Nineteen-Ninety-One was a big year for me. I graduated from high school in May and I began my freshman year in college in September. And in between, I fell in love with a rock band: Queen! This was an event that would be at least as important in my life as either of those other two developments. Formed in 1971 by guitarist Brian May, drummer Roger Taylor, bassist John Deacon, and vocalist Freddie Mercury, Queen became a Worldwide phenomenon in those intervening twenty years, having scores of hit singles and albums around the world, and relentlessly touring Europe, Asia, North America, and pioneering stadium tours in South America. But by the mid-80s, their star had dimmed in the United States, and I had grown up largely unaware of them.
In 1990, the band signed a new record deal with Hollywood Records, a newly established branch of the Walt Disney Company, with an eye toward releasing Queen’s back catalogue on the still growing format of compact disc in North America. A big promotional push kicked off in February 1991 with the release of Queen’s then latest album, “Innuendo” – a record that was widely perceived as a “return to form” album for a band which had moved somewhat in a pop direction during the prior decade. Part of this public relations push was a syndicated TV special called “Queen: The Days of Our Lives”, hosted by Axl Rose (or as he referred to himself in the show, “W. Axl Rose”). Axl was, of course, the lead singer of Guns‘n’Roses, which was arguably the biggest rock band in the business at the time, and consequently a pretty convincing pitchman to a music audience still deep in the throes of glam metal and hair bands.

__Data__.

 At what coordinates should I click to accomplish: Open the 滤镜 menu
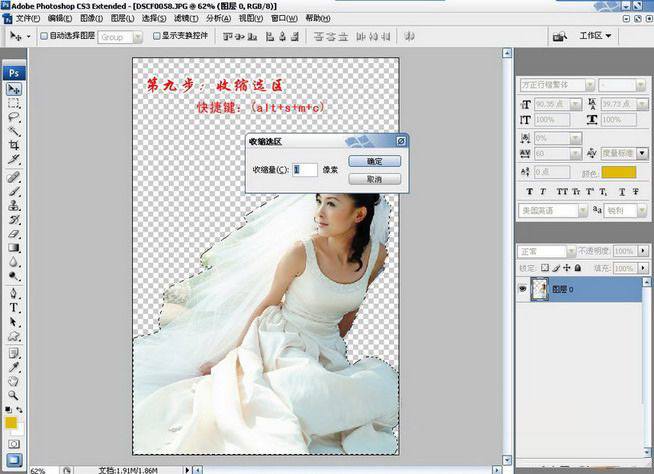tap(185, 18)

__Exercise tasks__.
A) In the Queen passage, what record company did the band sign a new deal with in 1990?
B) Reproduce the Queen passage word for word, everything from "Nineteen-Ninety-One was a" down to "unaware of them.".
The listing comes from a source unrelated to the Queen passage.

__Responses__.
A) Hollywood Records, a newly established branch of the Walt Disney Company.

B)
Nineteen-Ninety-One was a big year for me. I graduated from high school in May and I began my freshman year in college in September. And in between, I fell in love with a rock band: Queen! This was an event that would be at least as important in my life as either of those other two developments. Formed in 1971 by guitarist Brian May, drummer Roger Taylor, bassist John Deacon, and vocalist Freddie Mercury, Queen became a Worldwide phenomenon in those intervening twenty years, having scores of hit singles and albums around the world, and relentlessly touring Europe, Asia, North America, and pioneering stadium tours in South America. But by the mid-80s, their star had dimmed in the United States, and I had grown up largely unaware of them.